- Born: June 23, 1926
- Died: November 27, 2016 (aged 90) Madison, New Jersey, U.S.
- Occupations: Music industry senior executive founder, T.J. Martell Foundation
- Years active: 1960s–2016
- Spouse: Vicky Martell
- Children: T.J., Debbie

= Tony Martell =

American music executive (1926–2016)

Tony Martell (June 23, 1926 – November 27, 2016), also known as T.J. Martell, was an American music industry executive and philanthropist. He was the founder of the T.J. Martell Foundation, the music industry's largest foundation for leukemia, cancer, and AIDS research.

== Career ==
Martell's music industry career spanned four decades, from the 1960s to the 1990s. Employed primarily by CBS Records (now Sony Music Entertainment) and its subsidiaries, Martell worked with musicians who covered a wide range of musical styles including jazz, rock, soul, pop, blues, and heavy metal.

In the 1960s and 1970s, Martell helped direct the careers of The Isley Brothers, and The O'Jays. He was instrumental in bringing both Stevie Ray Vaughan and Ozzy Osbourne to Epic Records. He is credited as Executive Producer on over 50 albums for artists such as Stevie Ray Vaughan, The Isley Brothers, The O'Jays, George Benson, Gerry Mulligan, Jim Hall, Lalo Schifrin, Bill Withers, Patti Austin, George Duke, Harold Melvin & the Blue Notes, Eumir Deodato, and Stanley Turrentine.

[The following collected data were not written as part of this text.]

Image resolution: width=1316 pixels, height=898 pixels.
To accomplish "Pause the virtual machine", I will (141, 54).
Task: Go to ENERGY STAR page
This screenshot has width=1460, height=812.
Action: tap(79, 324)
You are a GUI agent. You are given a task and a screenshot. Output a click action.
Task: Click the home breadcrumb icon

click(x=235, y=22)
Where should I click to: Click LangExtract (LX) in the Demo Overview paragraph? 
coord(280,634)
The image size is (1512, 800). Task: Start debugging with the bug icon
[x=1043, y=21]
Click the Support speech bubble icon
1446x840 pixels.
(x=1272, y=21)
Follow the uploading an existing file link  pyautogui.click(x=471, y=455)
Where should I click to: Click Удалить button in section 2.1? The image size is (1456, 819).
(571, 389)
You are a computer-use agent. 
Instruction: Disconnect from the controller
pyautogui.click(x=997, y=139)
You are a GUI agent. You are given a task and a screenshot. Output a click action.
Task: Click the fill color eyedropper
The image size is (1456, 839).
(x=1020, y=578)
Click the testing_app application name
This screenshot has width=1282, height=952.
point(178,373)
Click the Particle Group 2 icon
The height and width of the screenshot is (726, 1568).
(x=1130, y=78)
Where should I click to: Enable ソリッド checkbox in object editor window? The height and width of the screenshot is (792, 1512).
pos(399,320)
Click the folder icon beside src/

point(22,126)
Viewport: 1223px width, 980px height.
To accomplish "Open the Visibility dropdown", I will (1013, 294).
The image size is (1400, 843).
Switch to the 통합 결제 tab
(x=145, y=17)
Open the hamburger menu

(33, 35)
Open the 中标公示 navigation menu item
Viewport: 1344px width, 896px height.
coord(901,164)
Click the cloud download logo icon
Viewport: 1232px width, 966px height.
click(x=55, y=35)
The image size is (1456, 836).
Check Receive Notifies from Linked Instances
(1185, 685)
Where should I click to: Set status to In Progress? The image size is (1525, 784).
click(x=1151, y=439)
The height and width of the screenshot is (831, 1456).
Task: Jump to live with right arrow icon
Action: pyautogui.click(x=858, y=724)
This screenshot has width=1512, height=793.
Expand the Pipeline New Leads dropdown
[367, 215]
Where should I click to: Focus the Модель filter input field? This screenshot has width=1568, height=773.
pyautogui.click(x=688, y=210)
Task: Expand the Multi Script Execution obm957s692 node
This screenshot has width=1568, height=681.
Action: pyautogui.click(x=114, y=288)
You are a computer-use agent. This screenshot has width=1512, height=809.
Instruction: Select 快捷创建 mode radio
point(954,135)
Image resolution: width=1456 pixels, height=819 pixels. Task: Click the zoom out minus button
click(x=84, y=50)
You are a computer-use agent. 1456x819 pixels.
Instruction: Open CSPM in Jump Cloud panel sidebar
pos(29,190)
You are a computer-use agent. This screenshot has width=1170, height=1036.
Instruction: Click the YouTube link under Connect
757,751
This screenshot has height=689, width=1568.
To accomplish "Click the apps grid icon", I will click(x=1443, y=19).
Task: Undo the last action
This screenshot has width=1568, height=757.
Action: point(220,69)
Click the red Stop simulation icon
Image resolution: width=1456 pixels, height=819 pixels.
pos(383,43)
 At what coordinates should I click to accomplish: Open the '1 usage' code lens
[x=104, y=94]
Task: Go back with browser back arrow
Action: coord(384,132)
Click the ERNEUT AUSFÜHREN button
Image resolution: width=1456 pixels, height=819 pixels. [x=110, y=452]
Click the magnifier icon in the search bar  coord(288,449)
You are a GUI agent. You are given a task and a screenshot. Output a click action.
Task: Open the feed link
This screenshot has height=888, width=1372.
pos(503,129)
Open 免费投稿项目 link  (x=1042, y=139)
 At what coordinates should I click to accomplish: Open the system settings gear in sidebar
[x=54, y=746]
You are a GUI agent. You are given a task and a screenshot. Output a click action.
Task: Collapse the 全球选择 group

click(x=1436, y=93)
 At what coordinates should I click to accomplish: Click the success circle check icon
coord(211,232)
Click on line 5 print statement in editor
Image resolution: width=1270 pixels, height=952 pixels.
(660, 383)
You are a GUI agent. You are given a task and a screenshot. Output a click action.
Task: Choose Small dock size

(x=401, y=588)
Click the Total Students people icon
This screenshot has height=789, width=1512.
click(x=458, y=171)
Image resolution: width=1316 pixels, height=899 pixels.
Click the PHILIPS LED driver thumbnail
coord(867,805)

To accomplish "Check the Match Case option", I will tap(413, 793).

In the 1980s, Martell was head of the imprint label CBS Associated Records, which was part of the E/P/A label group (Epic/Portrait/Associate). Martell continued his work with Ozzy Osbourne at CBS Associated Records, and signed The Fabulous Thunderbirds, Electric Light Orchestra, Joan Jett, and Henry Lee Summer amongst others to the label.

== Philanthropy ==
In 1973, Martell's teenage son T.J. Martell was diagnosed with leukemia, and died in 1975 at the age of 21. Tony Martell began fundraising efforts for cancer research with a dinner in New York City featuring the music of friends Buddy Rich, Duke Ellington, Benny Goodman, and Ella Fitzgerald and soon established the T.J. Martell Foundation in memory of his son.

For over forty-three years, the foundation has been one of the primary charitable organizations associated with the music industry and a leader in funding for innovative leukemia, cancer, and AIDS research (having raised over $285 million). The T.J. Martell Foundation maintains offices in New York, Los Angeles, and Nashville, and sponsors events nationally and internationally.

Martell retired from the music industry and was involved in the work of the foundation until his death. His status and long-standing relationships with artists and executives within the music community are still invaluable assets to the foundation's work.

In 1996, several country music artists recorded a charity single titled "Hope: Country Music's Quest for a Cure", whose proceeds were donated to the foundation to aid cancer research. The song featured vocals from John Berry, Terri Clark, Vince Gill, Faith Hill, Tracy Lawrence, Little Texas, Neal McCoy, Tim McGraw, Lorrie Morgan, Marty Stuart, Travis Tritt, and Trisha Yearwood. It was released via Giant Records, and it charted at number 57 on Hot Country Songs in May of that year.

== Personal life and death ==
Martell was married to Vicky Martell, who died on February 21, 2016. They had a daughter, Debbie Martell, and they resided in Madison, New Jersey, where he died on November 27, 2016, at the age of 90.